瀬戸さおり、オールヌードで挑んだ『愛の病』を語る 「私自身にも気づいていない闇の部分がある」

 女優・瀬戸さおりにとって、初主演映画となる『愛の病』での演技は、その役者人生を大きく揺さぶるほど、濃密な経験となった。【※インタビュー最後にチェキプレゼントあり】

「誰でも心の内側には深い闇を抱えていて、その形は人それぞれ違い、いつ表出するかもわからないと思うんです。『愛の病』の主人公・エミコを演じて、私自身にも気づいていない闇の部分があることを知りました。また、演技を通して他人の人生を生きるのは、こんなにも辛いものなのだと、身をもって知ることができたと思います。撮影中は、もっとエミコの心境に寄り添って、自分も苦しまなければいけないと、常に戦っていました」

 『愛の病』は、主犯格の女が出会い系サイトで知り合った男を騙して大金を貢がせた末、男に強盗殺人をするよう仕向けて1人を殺害、1人に重傷を負わせた2002年の事件「和歌山出会い系サイト強盗殺傷事件」をもとにした実録サスペンス。生活費を稼ぐために出会い系サイトのサクラとして働きながら、工員の真之助に貢がせる日々を過ごすエミコが、一目惚れした解体作業員のアキラに重度の障がいを持つ姉・香澄がいることを知り、真之助を利用して香澄を殺害しようとする物語だ。

「この映画のお話をいただいた時に、私は初めて事件のことを知りました。いったいなぜ出会い系で知り合った見知らぬ男女が、一緒に殺人という罪を犯すまでに至るのか、その過程に興味が湧きました。正直なところ、エミコという女性が何を考えているのか、はじめは全然理解できなかったですし、怖いとも思いましたが、だからこそ役者として彼女にどこまで近づけるのか、挑戦してみたくなったんです」

 
 エミコという強烈な女性を演じるにあたって、瀬戸は髪を真っ赤に染めて、タバコを吸い、役作りに励んだ。

「エミコのキャラクター設定を見て、1番最初に目に飛び込んできたのが、“ヤンキー風”と書かれている言葉でした。私の地元は、まだ昔ながらのヤンキーファッションの女性もいるんですが、エミコという人物を作り上げる上で、彼女たちの立ち振る舞いやファッションは参考にしました。外見的に一番こだわったのはヘアースタイルですね。しばらく染めていない髪質で、周りから見るとあんまりイケていないのに、自分的にはすごくイケていると思っている感じを強調したかったんです。赤色にしたのは、『エミコだったらきっと金髪じゃなくて赤髪だろうな』っていう直感的なインスピレーションだったのですが、後から調べてみると、赤という色のイメージには、強い情熱とかエネルギーのほかに、血とか地獄といった意味もあって、なるほどエミコにはぴったりだなと思いました」

 撮影が進み、エミコとして日々を過ごしていくうちに、瀬戸は役に引っ張られて、「普段の口調とか、ものの扱いとかも乱暴になった」と、友人たちから指摘されることもあったそう。しかし、そうして役に寄り添う努力をした結果として、瀬戸は徐々にエミコという人物の内面を理解していく。

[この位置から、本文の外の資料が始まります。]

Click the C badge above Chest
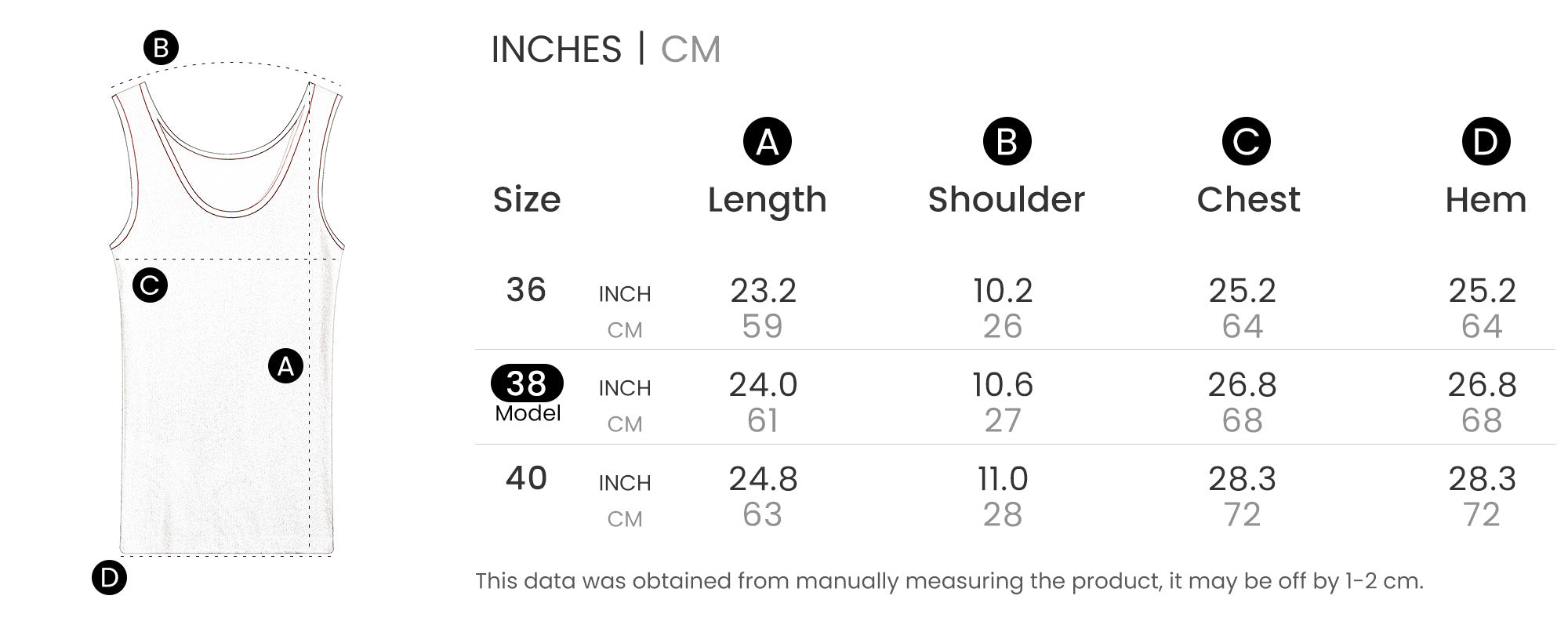This screenshot has height=632, width=1568. point(1246,142)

「孤独を抱えた人物だと思います。親からちゃんと愛情を注がれてこなかったので、愛され方も知らないし、愛し方も知らない女の子なんです。自分が世間から認められていない存在だと感じていて、それが粗野で行き当たりばったりな行動に繋がっている。だけど、本当は心の底から愛情を求めていて、もし誰かが彼女をちゃんと愛してあげたら、事件を起こしたりはしなかったのかなと思います。娘に対しても、ぶっきらぼうに見えて本当は愛情を抱いているはずなんです。ひとりの女性として彼女の気持ちは理解できますし、もし彼女と同じような境遇に陥ったとしたら、私もまた過ちを犯してしまうのかもしれないと感じました」

 愛情に飢えたエミコは、出会い系サイトで真面目な工員・真之助と知り合い、その純朴さを利用して金を騙し取り、意のままに操ろうとする。真之助を演じた岡山天音との衝撃的な演技合戦も、本作の大きな見どころだ。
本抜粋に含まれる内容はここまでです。